Feel_The_Burn, how old is your boyfriend?

I'm assuming that he's close to your age or in his early twenties. Males at that age aren't really that mature and they're all about their ego.

When you tell him you want to try other things all he hears is "you're not good enough" and "you don't satisfy me". Both of those may be totally untrue in your mind, but it's his mind that matters.


It's definitely time for some ego stroking and subtlety.






Or find someone a little older who has more experience and is more mature.
 
Hello and welcome to the board Feel.

Please take a look at some of the links below which might help you and your boyfriend in your initial explorations:

Exploration

Links

Safewords

Scenes

Techniques

D/s - No Pain

These links contain discussions, additional links and ideas for those seeking information on engaging in BDSM activities.

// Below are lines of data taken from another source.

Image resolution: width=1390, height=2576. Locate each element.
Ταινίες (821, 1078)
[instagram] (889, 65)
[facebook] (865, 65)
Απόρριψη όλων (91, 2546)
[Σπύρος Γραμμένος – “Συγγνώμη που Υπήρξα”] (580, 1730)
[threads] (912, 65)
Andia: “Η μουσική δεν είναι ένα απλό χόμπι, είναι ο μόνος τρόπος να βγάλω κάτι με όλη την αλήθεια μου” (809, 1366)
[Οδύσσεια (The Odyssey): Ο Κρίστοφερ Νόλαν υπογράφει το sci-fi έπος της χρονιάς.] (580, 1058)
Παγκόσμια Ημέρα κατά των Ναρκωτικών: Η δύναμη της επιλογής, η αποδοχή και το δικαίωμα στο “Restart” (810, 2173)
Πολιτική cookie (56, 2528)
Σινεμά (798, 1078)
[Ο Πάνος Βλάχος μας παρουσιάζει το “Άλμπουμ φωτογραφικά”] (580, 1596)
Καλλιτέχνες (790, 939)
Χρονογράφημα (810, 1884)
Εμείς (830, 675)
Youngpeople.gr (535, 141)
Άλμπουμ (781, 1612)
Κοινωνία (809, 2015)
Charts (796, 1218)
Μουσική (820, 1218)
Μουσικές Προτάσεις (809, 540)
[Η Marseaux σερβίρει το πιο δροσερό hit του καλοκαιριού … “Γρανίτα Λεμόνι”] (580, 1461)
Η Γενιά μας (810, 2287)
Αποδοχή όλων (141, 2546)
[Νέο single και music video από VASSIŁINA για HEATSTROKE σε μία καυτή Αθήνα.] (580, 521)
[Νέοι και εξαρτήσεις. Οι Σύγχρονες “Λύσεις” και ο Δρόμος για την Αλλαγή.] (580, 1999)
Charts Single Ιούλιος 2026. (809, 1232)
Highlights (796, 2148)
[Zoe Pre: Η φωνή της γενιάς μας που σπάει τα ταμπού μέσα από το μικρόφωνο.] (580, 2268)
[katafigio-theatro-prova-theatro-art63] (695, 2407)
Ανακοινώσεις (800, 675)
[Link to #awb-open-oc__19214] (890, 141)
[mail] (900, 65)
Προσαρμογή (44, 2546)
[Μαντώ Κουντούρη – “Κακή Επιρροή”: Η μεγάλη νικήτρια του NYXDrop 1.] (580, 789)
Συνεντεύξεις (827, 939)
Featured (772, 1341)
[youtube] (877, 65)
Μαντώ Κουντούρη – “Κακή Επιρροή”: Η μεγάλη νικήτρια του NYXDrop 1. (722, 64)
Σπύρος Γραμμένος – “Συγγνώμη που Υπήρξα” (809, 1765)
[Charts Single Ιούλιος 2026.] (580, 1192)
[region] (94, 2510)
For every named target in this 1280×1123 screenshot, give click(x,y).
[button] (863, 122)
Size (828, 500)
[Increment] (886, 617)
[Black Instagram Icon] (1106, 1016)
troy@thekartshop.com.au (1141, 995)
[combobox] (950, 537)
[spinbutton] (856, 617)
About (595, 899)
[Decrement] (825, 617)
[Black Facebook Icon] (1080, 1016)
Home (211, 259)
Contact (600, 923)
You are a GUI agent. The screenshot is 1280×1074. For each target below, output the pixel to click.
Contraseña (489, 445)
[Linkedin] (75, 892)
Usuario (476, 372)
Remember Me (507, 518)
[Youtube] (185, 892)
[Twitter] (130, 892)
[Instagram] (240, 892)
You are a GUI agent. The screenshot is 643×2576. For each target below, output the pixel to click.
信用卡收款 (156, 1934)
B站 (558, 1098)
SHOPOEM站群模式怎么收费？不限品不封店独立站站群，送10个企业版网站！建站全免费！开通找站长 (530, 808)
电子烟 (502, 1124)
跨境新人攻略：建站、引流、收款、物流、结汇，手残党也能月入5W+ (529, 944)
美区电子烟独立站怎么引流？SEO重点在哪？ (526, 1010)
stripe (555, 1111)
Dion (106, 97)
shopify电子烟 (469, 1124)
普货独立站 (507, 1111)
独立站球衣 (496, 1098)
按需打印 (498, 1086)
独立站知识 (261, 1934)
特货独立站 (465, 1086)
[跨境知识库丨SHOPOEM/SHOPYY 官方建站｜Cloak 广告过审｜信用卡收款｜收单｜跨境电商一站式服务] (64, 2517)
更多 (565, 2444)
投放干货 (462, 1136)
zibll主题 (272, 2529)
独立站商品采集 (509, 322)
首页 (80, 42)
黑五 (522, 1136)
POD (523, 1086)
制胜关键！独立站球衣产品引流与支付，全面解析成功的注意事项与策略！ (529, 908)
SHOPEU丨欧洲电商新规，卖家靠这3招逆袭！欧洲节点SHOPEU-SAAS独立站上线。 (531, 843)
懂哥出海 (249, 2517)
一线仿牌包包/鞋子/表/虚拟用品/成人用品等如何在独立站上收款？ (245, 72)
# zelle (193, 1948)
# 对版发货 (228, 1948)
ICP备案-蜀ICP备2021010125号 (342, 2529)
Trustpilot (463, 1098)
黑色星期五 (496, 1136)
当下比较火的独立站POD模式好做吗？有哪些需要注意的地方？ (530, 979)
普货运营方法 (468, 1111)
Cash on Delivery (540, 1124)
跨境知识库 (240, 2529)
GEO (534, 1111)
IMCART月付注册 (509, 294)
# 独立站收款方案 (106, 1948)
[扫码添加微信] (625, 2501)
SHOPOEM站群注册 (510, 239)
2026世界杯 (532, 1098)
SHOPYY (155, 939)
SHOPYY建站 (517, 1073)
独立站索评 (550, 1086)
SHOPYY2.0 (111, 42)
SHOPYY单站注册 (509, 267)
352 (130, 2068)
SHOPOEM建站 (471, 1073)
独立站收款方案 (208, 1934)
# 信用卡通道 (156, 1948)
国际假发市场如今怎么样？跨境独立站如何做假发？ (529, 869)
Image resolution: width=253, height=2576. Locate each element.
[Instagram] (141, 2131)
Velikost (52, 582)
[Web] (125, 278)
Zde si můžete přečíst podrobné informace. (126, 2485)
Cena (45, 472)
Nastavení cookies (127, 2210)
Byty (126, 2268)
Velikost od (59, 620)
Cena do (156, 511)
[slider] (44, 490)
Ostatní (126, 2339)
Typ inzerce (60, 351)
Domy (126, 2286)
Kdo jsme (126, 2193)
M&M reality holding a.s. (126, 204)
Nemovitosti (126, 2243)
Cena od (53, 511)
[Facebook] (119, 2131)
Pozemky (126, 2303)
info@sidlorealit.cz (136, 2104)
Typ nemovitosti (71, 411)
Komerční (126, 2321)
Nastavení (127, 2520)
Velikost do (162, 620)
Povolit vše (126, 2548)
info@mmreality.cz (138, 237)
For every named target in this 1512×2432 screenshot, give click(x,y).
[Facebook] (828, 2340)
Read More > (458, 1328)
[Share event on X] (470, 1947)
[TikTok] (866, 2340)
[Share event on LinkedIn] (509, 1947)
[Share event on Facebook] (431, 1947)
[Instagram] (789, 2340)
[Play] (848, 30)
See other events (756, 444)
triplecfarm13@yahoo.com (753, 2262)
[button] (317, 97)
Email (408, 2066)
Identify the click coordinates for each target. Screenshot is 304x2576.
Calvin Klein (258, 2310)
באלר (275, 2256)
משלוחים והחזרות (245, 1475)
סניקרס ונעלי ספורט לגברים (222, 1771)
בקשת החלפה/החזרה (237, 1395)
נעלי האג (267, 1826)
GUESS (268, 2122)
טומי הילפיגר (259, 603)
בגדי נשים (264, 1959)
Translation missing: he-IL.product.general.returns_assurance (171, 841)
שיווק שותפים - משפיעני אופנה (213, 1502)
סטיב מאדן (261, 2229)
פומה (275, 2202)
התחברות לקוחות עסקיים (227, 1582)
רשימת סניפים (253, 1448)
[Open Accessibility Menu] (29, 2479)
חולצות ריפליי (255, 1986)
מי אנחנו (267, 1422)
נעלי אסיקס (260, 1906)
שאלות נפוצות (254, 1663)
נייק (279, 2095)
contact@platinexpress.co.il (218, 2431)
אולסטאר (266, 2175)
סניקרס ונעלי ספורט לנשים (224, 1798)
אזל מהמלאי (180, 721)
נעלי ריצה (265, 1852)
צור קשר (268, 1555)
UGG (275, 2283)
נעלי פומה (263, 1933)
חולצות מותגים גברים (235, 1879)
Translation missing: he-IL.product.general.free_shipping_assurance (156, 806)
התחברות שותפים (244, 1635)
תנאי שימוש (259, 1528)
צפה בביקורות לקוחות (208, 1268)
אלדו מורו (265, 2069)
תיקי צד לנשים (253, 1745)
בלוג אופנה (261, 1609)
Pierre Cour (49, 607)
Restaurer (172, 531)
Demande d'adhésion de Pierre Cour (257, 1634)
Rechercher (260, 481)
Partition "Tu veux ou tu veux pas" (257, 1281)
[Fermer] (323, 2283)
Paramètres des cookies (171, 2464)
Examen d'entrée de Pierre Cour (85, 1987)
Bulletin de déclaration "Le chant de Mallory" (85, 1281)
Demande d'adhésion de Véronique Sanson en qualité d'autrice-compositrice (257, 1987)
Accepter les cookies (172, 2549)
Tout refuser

As there is a lot to take in initially, please let me know if you need specific information concerning BDSM. Please enjoy your foray into BDSM safely and good luck.

lara
 
Good point, morninggirl!

Which brings another good point to mind that hasn't been brought up here- You have a desire to play, and specificly, to be Dominated, and you've said you'd like to play with him to do the dominating. But while I'm convinced that virtually everyone has a solid seed of kinky power-exchange in them, have you looked at him objectively, and considered whether or not he might actually be Dom material? (All his inhibitions and personal judgements aside, of course.)

Was there anything in his behavior toward you that led you to desire to be dommed by him, or was your involvement with him incidental?

If he shows a strong streak, or gets even playfully pushy with you now and again, then you're all good, and all you really have to do is encourage him, by letting him know how sexy he is when he does that.

If he's never even a little butch with you, then you might unfortunately find that his underlying kink is a sub, and then you've got an entirely different problem, I suppose.
 
Am I smoking something, where in this post did she say she wanted to be tied and not tying?

Maybe that's so. In which case I think talking about it is a good step.

Maybe tying him down once and showing him a good time so he has SOME clue what you mean and how you want it to feel....that can work. He may have hardcore images running through his mind and hesitates to do anything remotely like hurting you.

I had a vanilla partner who I did that with in the hopes he'd let me tie him up more often and it backfired, he wanted to tie me up all the time! Maybe it will backfire as well for you, if again, you want to get tied up.

Dom material is not really the issue if you just want to get tied up. Perversity and playfulness will get you there. Just be flexible, honest, and keep it light for starters, and don't expect him to have confidence the first time he does it.
 
I've personally found that bondage is an awkward place to start with BDSM. How about you try being his "sex slave" for an afternoon (or vice-versa), no bondage involved, just doing "whatever he wants"?

Most guys that age won't turn down that kind of sex! And you can maybe bring out his urge to control and use you sexually that way. And of course, don't be shy about the trying the reverse. As with most things in life, experimentation is helpful to experience what works and what doesn't for you.

AFTER you've tried control, you can look at physical restraints. Silk scarves or old ties are fun to start with. Also try blindfolding.

Just remember: start small, work up to the big stuff. And for me, I wouldn't consider bondage as starting small.
 
Thanks to you all

Hi all

Thanks for your replies. I've had a look at those links Lara (many thanks ;) ) and I've taken all of your advice in to hand. I think, very slowly, my boyfriend is starting to take it into more consideration, although I do believe he is doing his best to try and hide it. In answer to a few queries that arose, my boyfriend is actually 28, and I am willing to experiment with the dominant side of BDSM as well as submissive side. Many thanks again. I will let you all know if I have any luck.